The best chance for a successful organ transplant comes from either a living donor or from organs belonging to an individual declared deceased by brain death. Living donors can only surrender a kidney—and in relatively few cases—a portion of their liver. The patient declared cardiac dead has organs that are sub-optimal due to loss of blood flow to the organs. Most of the successful transplanted organs in the world are from patients declared brain dead. Organs from brain death represent the overwhelming resource for the livers, hearts, lungs, and pancreases transplanted in the world to victims of such diseases as congestive heart failure, pulmonary hypertension, cystic fibrosis, and diabetes.

The major limiting factor precluding donation of these potentially harvestable life-saving organs is refusal of organ donation by families of patients declared to be deceased by brain death criteria. Importantly, organ donation rates vary by country, race, and ethnicity.

Different studies have tried to ascertain why families would refuse the donation of organs even though the demise of their loved one is both imminent and irreversible. Some families may not consider organ donations for religious reasons while others may have misperceptions as to how the body of their loved ones will be handled. Others still simply lack consensus among family members to make a decision in a timely manner. The most common factor, as is the case with the McMath family, is refusal to accept the criterion of brain death as finality for their loved one.

In the case of Jahi McMath, the late child’s heart is reportedly spontaneously beating as her organs are being kept alive by a ventilator and other circulatory support. Her mother has said she hopes for a “miracle” and that she is not convinced her child is dead because the heart is beating. Her words and actions clearly indicate that she recognizes cardiac death as finality but not brain death despite the fact that both are clinically and legally recognized as such.

The skeleton of this case is not new.

Most intensive care unit physicians, including myself, have numerous cases where a victim was declared brain dead but the family of the individual did not equate brain death with the more familiar cardiac death. This discrepancy represents a fundamental lack of education regarding the terms to the non-medical community by the medical, legal, and legislative community outside the hospital settings. These terms being explained to a parent by a stranger after an unspeakable tragedy to their child often falls on deaf ears when a heart rhythm is present on the monitor.

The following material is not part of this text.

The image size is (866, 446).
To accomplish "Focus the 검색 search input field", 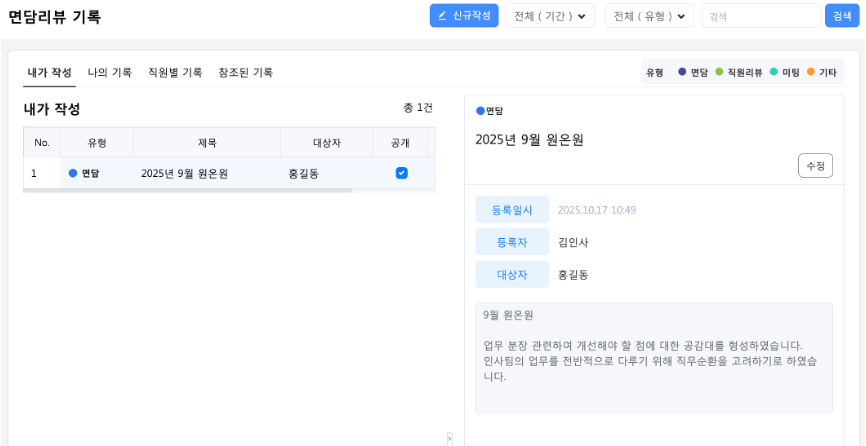I will 760,16.
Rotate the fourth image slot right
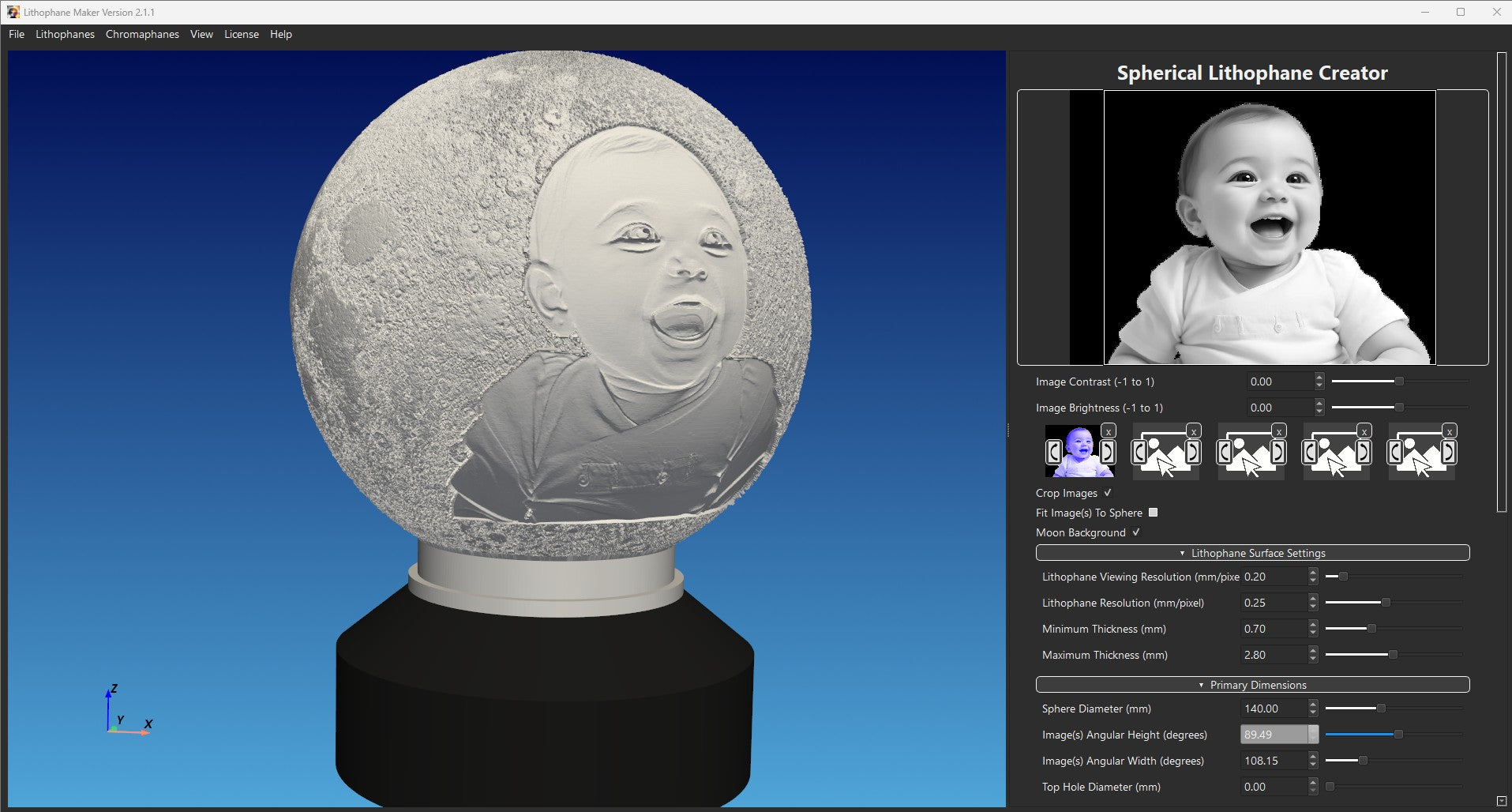The image size is (1512, 812). coord(1365,452)
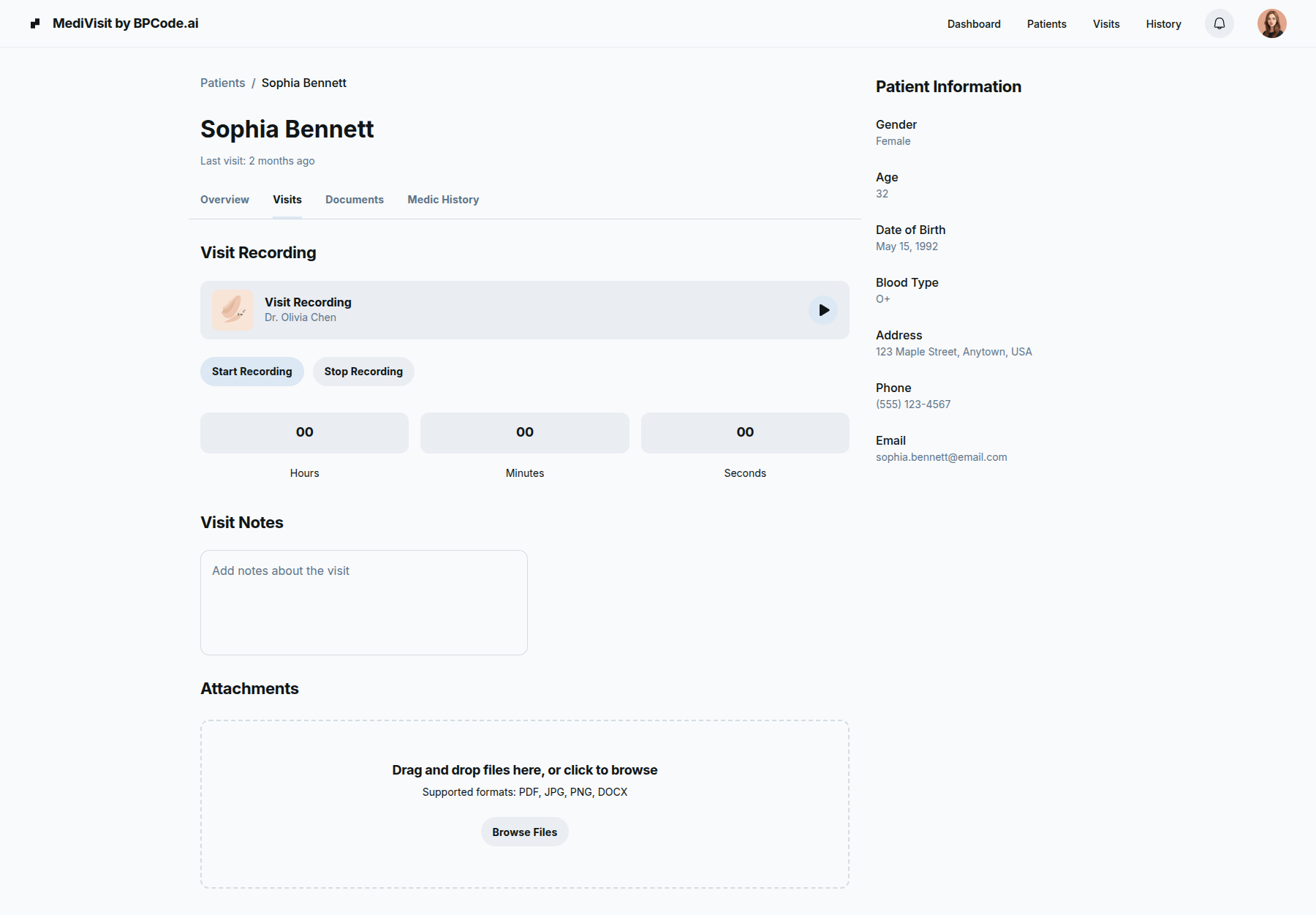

Unsurprisingly, in these circumstances, after the brain death definitions are finally accepted, the topic of organ donation is met with flat refusal.

As this case lingers in the public and more court extensions fail to resolve any definitive endpoint for the body of the irreversibly brain injured Jahi McMath, more confusion regarding the certainty of brain death criteria will proliferate. The collateral damage will almost certainly lead to more unnecessary deaths for those victims on organ donation waiting lists who almost exclusively rely on the organs of deceased individuals from brain death. Additionally, for the family of this tragically stricken child, the closure will be more difficult to achieve and the finality all the more horrific when it ultimately manifests.